‘Gıda Güvenliği için özerk üst kurul oluşturulsun’
Tüketici Birliği Federasyonu Genel Başkanı Mehmet Bülent Deniz, Aydınlık'a yaptığı açıklamada gıda terörünün önüne geçilebileceğini açıkladı. Deniz, düzenleyici bir üst kurulun oluşturulmasını önerdi.
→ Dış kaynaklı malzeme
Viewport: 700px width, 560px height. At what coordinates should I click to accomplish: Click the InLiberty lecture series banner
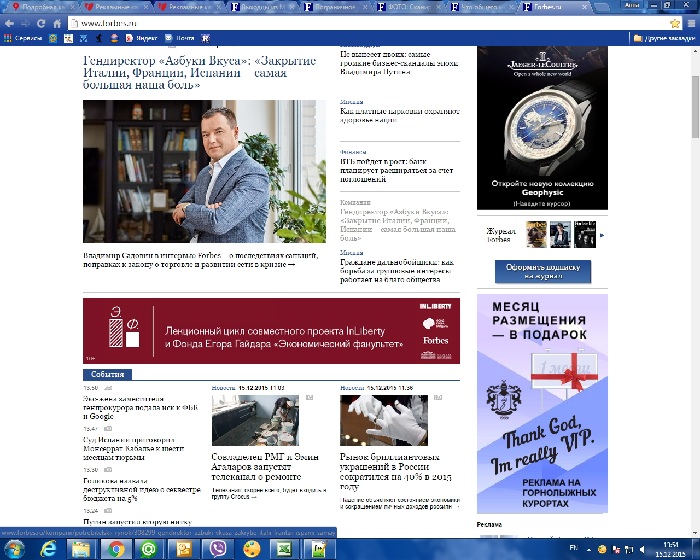point(271,331)
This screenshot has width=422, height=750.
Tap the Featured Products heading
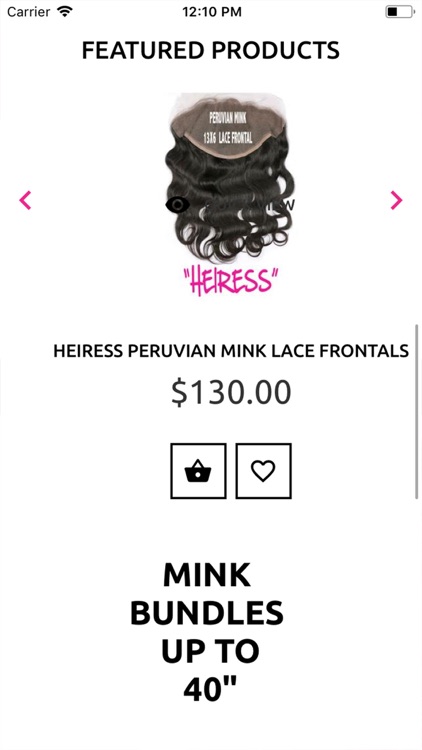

Tüketici Birliği Federasyonu (TBF) Genel Başkanı Mehmet Bülent Deniz, gıda terörünün önüne geçilebilmesi için idari olarak özerk, düzenleyici bir üst kurulun oluşturulmasını önerdi. Aydınlık’a konuşan Deniz, kamuoyu desteği belli bir noktaya geldiğinde, önerilerini Cumhurbaşkanlığına da sunmayı planladıklarını söyledi.
Tarım Bakanlığının uygulamalarının ve yayınladığı listelerin ciddi tartışmalara yol açtığını belirten Deniz, şöyle konuştu:
“Kamuoyunu tatmin eden kararların altına imza atan Rekabet Kurulu gibi, BDDK gibi bir ‘Gıda Güvenliği Kurumu’ kurulmalıdır. Bütçesi Bakanlık bütçesinden ayrı, idari olarak özerk olmalı. Kurumda atamayla gelen üyelerin yanı sıra mutlaka tüketici örgütlerinin, bilim insanlarının olduğu, idari ceza kesebilen, analiz yaptırma yetkisine haiz bir üst kurul olması lazım.”
ÜRÜNLERİ PİYASADAN TOPLATMA YETKİSİ DE OLMALI
Önerdiği kurulun taşradaki örgütlenmesinin Tarım Bakanlığı üzerinden yapılabileceğini belirten Deniz, “Analiz yapma, numuneleri toplama, sonuçları açıklama, idari para cezası gibi tüm yetkiler bu kurulun elinde toplanmalı.” dedi.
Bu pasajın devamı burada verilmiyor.